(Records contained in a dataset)
[Start of section]

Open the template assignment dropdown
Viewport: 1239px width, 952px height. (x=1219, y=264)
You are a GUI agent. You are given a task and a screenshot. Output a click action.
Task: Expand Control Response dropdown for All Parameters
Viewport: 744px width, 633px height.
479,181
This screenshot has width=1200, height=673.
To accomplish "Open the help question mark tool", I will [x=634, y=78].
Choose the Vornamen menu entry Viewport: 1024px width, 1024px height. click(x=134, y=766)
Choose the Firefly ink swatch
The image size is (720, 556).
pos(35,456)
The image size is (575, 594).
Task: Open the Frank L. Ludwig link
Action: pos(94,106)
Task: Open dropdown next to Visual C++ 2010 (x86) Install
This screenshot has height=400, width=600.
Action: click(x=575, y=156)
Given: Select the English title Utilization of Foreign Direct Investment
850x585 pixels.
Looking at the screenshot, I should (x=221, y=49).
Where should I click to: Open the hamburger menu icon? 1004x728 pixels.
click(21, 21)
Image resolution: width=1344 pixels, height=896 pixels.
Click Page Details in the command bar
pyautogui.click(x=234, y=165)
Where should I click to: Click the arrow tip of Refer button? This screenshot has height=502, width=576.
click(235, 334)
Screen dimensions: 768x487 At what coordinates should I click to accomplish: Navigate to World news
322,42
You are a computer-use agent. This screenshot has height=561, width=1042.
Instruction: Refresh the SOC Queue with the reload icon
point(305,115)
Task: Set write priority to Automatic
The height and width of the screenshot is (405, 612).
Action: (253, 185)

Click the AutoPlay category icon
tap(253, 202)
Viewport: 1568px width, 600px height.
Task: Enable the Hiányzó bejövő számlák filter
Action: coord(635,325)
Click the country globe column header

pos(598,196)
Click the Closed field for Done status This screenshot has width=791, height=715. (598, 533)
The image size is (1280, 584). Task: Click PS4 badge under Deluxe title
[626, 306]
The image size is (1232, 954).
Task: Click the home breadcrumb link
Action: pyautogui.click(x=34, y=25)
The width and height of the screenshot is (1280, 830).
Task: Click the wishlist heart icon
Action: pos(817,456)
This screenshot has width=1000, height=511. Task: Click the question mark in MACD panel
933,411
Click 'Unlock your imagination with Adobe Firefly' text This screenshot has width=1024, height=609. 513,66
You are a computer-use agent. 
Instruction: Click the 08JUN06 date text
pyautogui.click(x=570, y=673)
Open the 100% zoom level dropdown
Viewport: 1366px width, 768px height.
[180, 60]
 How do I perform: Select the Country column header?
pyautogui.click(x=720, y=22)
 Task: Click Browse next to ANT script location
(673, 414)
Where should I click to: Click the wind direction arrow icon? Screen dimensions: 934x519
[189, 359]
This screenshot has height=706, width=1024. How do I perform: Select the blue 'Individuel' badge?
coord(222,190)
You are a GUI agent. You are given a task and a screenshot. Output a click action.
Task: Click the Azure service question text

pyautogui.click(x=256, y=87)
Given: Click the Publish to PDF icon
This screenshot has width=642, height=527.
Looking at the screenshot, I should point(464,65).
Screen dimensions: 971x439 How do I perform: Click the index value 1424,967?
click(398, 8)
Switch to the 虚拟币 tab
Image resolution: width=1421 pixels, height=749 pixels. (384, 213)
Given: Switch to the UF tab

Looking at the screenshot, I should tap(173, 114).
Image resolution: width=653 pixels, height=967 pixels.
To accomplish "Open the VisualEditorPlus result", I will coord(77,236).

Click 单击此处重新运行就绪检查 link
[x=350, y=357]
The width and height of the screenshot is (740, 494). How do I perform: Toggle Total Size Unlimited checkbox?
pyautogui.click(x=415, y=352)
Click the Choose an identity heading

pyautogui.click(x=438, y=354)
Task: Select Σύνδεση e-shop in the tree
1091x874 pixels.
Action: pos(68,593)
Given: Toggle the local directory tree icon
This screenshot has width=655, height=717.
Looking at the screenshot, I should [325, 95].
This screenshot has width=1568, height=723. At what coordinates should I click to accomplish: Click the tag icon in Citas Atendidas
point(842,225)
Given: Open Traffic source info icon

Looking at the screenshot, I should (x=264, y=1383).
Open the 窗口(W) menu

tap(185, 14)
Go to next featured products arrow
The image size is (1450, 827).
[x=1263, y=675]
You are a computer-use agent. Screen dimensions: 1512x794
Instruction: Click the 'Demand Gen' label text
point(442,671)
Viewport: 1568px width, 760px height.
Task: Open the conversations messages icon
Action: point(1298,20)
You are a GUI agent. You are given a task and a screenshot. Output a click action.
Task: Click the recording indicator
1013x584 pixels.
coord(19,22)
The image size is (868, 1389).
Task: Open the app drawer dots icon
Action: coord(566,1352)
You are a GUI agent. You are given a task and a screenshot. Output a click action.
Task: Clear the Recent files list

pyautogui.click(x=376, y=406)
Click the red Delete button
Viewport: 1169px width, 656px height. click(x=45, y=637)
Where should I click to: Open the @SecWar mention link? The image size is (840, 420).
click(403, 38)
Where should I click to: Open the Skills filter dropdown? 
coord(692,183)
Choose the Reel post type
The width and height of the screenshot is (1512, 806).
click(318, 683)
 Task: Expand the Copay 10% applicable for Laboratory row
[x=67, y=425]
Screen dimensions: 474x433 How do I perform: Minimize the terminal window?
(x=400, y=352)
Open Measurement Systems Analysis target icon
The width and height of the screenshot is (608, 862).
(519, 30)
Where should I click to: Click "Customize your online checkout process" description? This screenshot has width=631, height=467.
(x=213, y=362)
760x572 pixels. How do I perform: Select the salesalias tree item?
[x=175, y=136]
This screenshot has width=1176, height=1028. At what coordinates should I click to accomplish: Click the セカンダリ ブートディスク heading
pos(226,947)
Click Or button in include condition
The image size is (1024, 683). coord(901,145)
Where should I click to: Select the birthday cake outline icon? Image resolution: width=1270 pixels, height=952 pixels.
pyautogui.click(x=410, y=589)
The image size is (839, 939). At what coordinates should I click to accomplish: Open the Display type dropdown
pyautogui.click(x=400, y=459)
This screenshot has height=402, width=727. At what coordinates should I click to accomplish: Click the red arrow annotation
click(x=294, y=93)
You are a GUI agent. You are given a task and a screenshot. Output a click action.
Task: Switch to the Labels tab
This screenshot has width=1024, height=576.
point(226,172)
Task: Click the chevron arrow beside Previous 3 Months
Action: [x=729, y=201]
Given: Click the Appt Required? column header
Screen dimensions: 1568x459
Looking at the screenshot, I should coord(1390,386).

[End of section]

> [What you should do]:
What is needed is an exact copy of all the records.

> [Solution for this exercise]:
Open the template assignment dropdown
Viewport: 1239px width, 952px height. (x=1219, y=264)
You are a GUI agent. You are given a task and a screenshot. Output a click action.
Task: Expand Control Response dropdown for All Parameters
Viewport: 744px width, 633px height.
479,181
This screenshot has width=1200, height=673.
To accomplish "Open the help question mark tool", I will [x=634, y=78].
Choose the Vornamen menu entry Viewport: 1024px width, 1024px height. click(x=134, y=766)
Choose the Firefly ink swatch
The image size is (720, 556).
pos(35,456)
The image size is (575, 594).
Task: Open the Frank L. Ludwig link
Action: pos(94,106)
Task: Open dropdown next to Visual C++ 2010 (x86) Install
This screenshot has height=400, width=600.
Action: click(x=575, y=156)
Given: Select the English title Utilization of Foreign Direct Investment
850x585 pixels.
Looking at the screenshot, I should (x=221, y=49).
Where should I click to: Open the hamburger menu icon? 1004x728 pixels.
click(21, 21)
Image resolution: width=1344 pixels, height=896 pixels.
Click Page Details in the command bar
pyautogui.click(x=234, y=165)
Where should I click to: Click the arrow tip of Refer button? This screenshot has height=502, width=576.
click(235, 334)
Screen dimensions: 768x487 At what coordinates should I click to accomplish: Navigate to World news
322,42
You are a computer-use agent. This screenshot has height=561, width=1042.
Instruction: Refresh the SOC Queue with the reload icon
point(305,115)
Task: Set write priority to Automatic
The height and width of the screenshot is (405, 612).
Action: (253, 185)

Click the AutoPlay category icon
tap(253, 202)
Viewport: 1568px width, 600px height.
Task: Enable the Hiányzó bejövő számlák filter
Action: coord(635,325)
Click the country globe column header

pos(598,196)
Click the Closed field for Done status This screenshot has width=791, height=715. (598, 533)
The image size is (1280, 584). Task: Click PS4 badge under Deluxe title
[626, 306]
The image size is (1232, 954).
Task: Click the home breadcrumb link
Action: pyautogui.click(x=34, y=25)
The width and height of the screenshot is (1280, 830).
Task: Click the wishlist heart icon
Action: pos(817,456)
This screenshot has width=1000, height=511. Task: Click the question mark in MACD panel
933,411
Click 'Unlock your imagination with Adobe Firefly' text This screenshot has width=1024, height=609. 513,66
You are a computer-use agent. 
Instruction: Click the 08JUN06 date text
pyautogui.click(x=570, y=673)
Open the 100% zoom level dropdown
Viewport: 1366px width, 768px height.
[180, 60]
 How do I perform: Select the Country column header?
pyautogui.click(x=720, y=22)
 Task: Click Browse next to ANT script location
(673, 414)
Where should I click to: Click the wind direction arrow icon? Screen dimensions: 934x519
[189, 359]
This screenshot has height=706, width=1024. How do I perform: Select the blue 'Individuel' badge?
coord(222,190)
You are a GUI agent. You are given a task and a screenshot. Output a click action.
Task: Click the Azure service question text

pyautogui.click(x=256, y=87)
Given: Click the Publish to PDF icon
This screenshot has width=642, height=527.
Looking at the screenshot, I should point(464,65).
Screen dimensions: 971x439 How do I perform: Click the index value 1424,967?
click(398, 8)
Switch to the 虚拟币 tab
Image resolution: width=1421 pixels, height=749 pixels. (384, 213)
Given: Switch to the UF tab

Looking at the screenshot, I should tap(173, 114).
Image resolution: width=653 pixels, height=967 pixels.
To accomplish "Open the VisualEditorPlus result", I will coord(77,236).

Click 单击此处重新运行就绪检查 link
[x=350, y=357]
The width and height of the screenshot is (740, 494). How do I perform: Toggle Total Size Unlimited checkbox?
pyautogui.click(x=415, y=352)
Click the Choose an identity heading

pyautogui.click(x=438, y=354)
Task: Select Σύνδεση e-shop in the tree
1091x874 pixels.
Action: pos(68,593)
Given: Toggle the local directory tree icon
This screenshot has width=655, height=717.
Looking at the screenshot, I should [325, 95].
This screenshot has width=1568, height=723. At what coordinates should I click to accomplish: Click the tag icon in Citas Atendidas
point(842,225)
Given: Open Traffic source info icon

Looking at the screenshot, I should (x=264, y=1383).
Open the 窗口(W) menu

tap(185, 14)
Go to next featured products arrow
The image size is (1450, 827).
[x=1263, y=675]
You are a computer-use agent. Screen dimensions: 1512x794
Instruction: Click the 'Demand Gen' label text
point(442,671)
Viewport: 1568px width, 760px height.
Task: Open the conversations messages icon
Action: point(1298,20)
You are a GUI agent. You are given a task and a screenshot. Output a click action.
Task: Click the recording indicator
1013x584 pixels.
coord(19,22)
The image size is (868, 1389).
Task: Open the app drawer dots icon
Action: coord(566,1352)
You are a GUI agent. You are given a task and a screenshot. Output a click action.
Task: Clear the Recent files list

pyautogui.click(x=376, y=406)
Click the red Delete button
Viewport: 1169px width, 656px height. click(x=45, y=637)
Where should I click to: Open the @SecWar mention link? The image size is (840, 420).
click(403, 38)
Where should I click to: Open the Skills filter dropdown? 
coord(692,183)
Choose the Reel post type
The width and height of the screenshot is (1512, 806).
click(318, 683)
 Task: Expand the Copay 10% applicable for Laboratory row
[x=67, y=425]
Screen dimensions: 474x433 How do I perform: Minimize the terminal window?
(x=400, y=352)
Open Measurement Systems Analysis target icon
The width and height of the screenshot is (608, 862).
(519, 30)
Where should I click to: Click "Customize your online checkout process" description? This screenshot has width=631, height=467.
(x=213, y=362)
760x572 pixels. How do I perform: Select the salesalias tree item?
[x=175, y=136]
This screenshot has width=1176, height=1028. At what coordinates should I click to accomplish: Click the セカンダリ ブートディスク heading
pos(226,947)
Click Or button in include condition
The image size is (1024, 683). coord(901,145)
Where should I click to: Select the birthday cake outline icon? Image resolution: width=1270 pixels, height=952 pixels.
pyautogui.click(x=410, y=589)
The image size is (839, 939). At what coordinates should I click to accomplish: Open the Display type dropdown
pyautogui.click(x=400, y=459)
This screenshot has height=402, width=727. At what coordinates should I click to accomplish: Click the red arrow annotation
click(x=294, y=93)
You are a GUI agent. You are given a task and a screenshot. Output a click action.
Task: Switch to the Labels tab
This screenshot has width=1024, height=576.
point(226,172)
Task: Click the chevron arrow beside Previous 3 Months
Action: [x=729, y=201]
Given: Click the Appt Required? column header
Screen dimensions: 1568x459
Looking at the screenshot, I should coord(1390,386).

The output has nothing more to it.